* _About this task_:
Each line in the records below, from the one that contains "Click the 栏目标题 custom content input field" to the one that contains "Task: Click Reconnecter maintenant link", should be reproduced exactly, the first and last included.
________
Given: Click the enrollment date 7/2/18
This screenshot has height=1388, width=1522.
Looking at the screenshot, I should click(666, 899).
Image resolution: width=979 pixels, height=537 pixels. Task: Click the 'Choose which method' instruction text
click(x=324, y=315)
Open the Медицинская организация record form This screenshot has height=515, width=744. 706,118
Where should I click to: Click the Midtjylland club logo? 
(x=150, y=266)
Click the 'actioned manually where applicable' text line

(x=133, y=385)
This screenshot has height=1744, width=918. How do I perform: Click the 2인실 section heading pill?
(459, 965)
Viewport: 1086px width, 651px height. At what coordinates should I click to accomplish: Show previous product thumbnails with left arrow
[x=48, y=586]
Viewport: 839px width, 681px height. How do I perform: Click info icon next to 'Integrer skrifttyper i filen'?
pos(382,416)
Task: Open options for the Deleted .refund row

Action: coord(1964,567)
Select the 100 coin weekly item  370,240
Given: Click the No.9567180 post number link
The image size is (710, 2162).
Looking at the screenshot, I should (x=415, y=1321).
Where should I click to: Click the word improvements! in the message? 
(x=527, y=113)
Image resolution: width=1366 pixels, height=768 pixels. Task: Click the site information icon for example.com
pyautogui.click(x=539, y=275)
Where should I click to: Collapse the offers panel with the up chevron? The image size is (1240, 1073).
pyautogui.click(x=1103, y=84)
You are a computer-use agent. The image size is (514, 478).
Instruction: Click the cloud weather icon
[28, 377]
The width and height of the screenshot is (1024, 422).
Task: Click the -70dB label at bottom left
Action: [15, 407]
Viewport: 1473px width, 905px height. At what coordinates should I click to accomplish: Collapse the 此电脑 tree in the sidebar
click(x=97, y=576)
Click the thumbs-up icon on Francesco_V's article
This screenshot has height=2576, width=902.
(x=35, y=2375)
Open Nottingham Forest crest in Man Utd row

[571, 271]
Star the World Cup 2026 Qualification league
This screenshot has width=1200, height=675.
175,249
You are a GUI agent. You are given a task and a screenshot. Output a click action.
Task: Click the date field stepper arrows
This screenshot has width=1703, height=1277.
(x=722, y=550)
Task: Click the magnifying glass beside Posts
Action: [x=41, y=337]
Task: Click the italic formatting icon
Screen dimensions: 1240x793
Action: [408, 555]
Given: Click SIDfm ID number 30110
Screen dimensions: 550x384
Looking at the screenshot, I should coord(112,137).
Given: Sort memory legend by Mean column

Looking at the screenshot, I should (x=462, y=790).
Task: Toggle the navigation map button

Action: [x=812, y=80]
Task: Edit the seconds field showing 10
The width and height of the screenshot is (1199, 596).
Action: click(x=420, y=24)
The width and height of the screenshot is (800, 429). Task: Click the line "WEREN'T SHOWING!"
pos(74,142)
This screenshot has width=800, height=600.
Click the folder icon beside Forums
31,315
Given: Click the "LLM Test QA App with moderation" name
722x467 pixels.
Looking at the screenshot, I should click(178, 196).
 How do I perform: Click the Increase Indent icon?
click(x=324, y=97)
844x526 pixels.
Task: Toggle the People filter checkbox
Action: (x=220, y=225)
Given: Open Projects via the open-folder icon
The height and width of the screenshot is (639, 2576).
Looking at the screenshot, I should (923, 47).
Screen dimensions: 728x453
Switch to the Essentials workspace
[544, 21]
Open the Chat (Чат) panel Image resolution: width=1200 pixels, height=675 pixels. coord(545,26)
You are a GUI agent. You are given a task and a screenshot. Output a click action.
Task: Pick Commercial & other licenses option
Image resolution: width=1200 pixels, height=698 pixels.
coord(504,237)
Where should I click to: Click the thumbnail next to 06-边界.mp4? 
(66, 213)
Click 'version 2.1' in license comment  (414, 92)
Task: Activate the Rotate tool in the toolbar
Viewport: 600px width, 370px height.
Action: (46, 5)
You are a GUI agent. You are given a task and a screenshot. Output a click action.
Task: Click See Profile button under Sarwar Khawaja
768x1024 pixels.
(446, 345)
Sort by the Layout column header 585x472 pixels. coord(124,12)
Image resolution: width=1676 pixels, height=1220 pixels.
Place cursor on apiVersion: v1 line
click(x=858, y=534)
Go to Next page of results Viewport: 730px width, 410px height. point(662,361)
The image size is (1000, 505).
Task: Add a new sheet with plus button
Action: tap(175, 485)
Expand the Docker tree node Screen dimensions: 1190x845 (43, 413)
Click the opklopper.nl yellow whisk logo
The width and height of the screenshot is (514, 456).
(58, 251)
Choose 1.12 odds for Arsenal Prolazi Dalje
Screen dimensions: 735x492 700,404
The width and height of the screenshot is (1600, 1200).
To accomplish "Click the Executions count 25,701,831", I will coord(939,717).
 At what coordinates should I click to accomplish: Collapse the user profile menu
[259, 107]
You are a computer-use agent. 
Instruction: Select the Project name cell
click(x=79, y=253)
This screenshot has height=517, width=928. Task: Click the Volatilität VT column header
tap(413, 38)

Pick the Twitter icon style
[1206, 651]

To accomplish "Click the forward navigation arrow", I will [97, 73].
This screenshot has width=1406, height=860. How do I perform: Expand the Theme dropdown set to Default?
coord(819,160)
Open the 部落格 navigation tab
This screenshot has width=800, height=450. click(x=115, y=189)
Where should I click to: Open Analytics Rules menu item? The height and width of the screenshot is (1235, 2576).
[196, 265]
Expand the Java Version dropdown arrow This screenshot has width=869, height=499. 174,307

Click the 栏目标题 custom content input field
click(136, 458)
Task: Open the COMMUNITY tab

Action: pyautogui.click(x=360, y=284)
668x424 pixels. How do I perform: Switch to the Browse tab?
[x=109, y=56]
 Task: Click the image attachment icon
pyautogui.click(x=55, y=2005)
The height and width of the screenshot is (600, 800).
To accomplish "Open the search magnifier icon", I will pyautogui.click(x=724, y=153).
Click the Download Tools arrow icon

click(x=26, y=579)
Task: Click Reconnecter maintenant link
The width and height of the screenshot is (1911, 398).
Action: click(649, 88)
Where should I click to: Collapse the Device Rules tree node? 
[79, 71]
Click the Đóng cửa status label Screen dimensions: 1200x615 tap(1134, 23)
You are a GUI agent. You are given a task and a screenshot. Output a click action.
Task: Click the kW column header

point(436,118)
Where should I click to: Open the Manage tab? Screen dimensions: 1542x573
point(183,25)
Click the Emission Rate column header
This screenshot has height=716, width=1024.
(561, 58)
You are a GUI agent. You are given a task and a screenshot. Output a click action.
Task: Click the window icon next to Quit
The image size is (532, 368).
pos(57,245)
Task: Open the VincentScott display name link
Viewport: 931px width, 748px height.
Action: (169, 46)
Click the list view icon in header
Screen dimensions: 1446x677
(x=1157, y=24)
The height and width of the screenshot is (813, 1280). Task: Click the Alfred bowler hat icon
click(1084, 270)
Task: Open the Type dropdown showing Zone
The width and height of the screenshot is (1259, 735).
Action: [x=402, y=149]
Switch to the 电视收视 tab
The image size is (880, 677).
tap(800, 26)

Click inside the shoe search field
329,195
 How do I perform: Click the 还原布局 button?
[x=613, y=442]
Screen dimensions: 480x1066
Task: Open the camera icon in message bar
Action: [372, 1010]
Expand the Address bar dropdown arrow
________
* _Response area_:
Click the 栏目标题 custom content input field
click(136, 458)
Task: Open the COMMUNITY tab

Action: pyautogui.click(x=360, y=284)
668x424 pixels. How do I perform: Switch to the Browse tab?
[x=109, y=56]
 Task: Click the image attachment icon
pyautogui.click(x=55, y=2005)
The height and width of the screenshot is (600, 800).
To accomplish "Open the search magnifier icon", I will pyautogui.click(x=724, y=153).
Click the Download Tools arrow icon

click(x=26, y=579)
Task: Click Reconnecter maintenant link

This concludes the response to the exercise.